[Saved data entries]
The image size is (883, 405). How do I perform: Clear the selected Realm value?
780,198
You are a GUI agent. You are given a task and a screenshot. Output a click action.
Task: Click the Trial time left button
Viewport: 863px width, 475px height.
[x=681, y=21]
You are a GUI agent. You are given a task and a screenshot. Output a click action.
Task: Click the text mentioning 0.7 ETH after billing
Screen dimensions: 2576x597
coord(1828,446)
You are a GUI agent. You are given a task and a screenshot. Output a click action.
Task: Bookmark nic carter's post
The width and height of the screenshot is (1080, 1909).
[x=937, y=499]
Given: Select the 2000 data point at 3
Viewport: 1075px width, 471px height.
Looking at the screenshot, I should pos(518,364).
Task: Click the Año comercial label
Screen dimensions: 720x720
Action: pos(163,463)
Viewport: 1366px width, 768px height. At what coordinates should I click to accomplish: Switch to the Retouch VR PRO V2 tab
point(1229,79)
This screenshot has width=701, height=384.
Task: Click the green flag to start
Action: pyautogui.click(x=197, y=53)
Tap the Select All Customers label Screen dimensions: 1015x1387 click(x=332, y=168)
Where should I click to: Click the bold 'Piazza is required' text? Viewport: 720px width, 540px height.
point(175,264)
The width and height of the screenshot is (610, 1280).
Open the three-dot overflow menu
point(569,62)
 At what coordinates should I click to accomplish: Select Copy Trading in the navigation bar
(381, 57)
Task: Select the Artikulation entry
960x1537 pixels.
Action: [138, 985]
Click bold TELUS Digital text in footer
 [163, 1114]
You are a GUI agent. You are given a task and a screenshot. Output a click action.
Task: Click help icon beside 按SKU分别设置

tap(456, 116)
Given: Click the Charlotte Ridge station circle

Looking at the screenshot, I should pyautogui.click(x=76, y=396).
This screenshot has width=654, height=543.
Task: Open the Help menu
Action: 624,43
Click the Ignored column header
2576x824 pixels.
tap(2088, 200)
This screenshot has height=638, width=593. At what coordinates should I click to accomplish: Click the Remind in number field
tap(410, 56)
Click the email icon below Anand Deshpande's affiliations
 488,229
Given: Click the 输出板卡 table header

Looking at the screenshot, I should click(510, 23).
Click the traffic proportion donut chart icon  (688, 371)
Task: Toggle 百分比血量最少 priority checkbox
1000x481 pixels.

WORK ITEM: Exactly the lines from the one containing "Given: Select the 2000 data point at 3" to the final line of the data, both included, should be printed, and nothing more.

SOLUTION TO THE EXERCISE:
Given: Select the 2000 data point at 3
Viewport: 1075px width, 471px height.
Looking at the screenshot, I should pos(518,364).
Task: Click the Año comercial label
Screen dimensions: 720x720
Action: pos(163,463)
Viewport: 1366px width, 768px height. At what coordinates should I click to accomplish: Switch to the Retouch VR PRO V2 tab
point(1229,79)
This screenshot has width=701, height=384.
Task: Click the green flag to start
Action: pyautogui.click(x=197, y=53)
Tap the Select All Customers label Screen dimensions: 1015x1387 click(x=332, y=168)
Where should I click to: Click the bold 'Piazza is required' text? Viewport: 720px width, 540px height.
point(175,264)
The width and height of the screenshot is (610, 1280).
Open the three-dot overflow menu
point(569,62)
 At what coordinates should I click to accomplish: Select Copy Trading in the navigation bar
(381, 57)
Task: Select the Artikulation entry
960x1537 pixels.
Action: [138, 985]
Click bold TELUS Digital text in footer
 [163, 1114]
You are a GUI agent. You are given a task and a screenshot. Output a click action.
Task: Click help icon beside 按SKU分别设置

tap(456, 116)
Given: Click the Charlotte Ridge station circle

Looking at the screenshot, I should pyautogui.click(x=76, y=396).
This screenshot has width=654, height=543.
Task: Open the Help menu
Action: 624,43
Click the Ignored column header
2576x824 pixels.
tap(2088, 200)
This screenshot has height=638, width=593. At what coordinates should I click to accomplish: Click the Remind in number field
tap(410, 56)
Click the email icon below Anand Deshpande's affiliations
 488,229
Given: Click the 输出板卡 table header

Looking at the screenshot, I should click(510, 23).
Click the traffic proportion donut chart icon  (688, 371)
Task: Toggle 百分比血量最少 priority checkbox
1000x481 pixels.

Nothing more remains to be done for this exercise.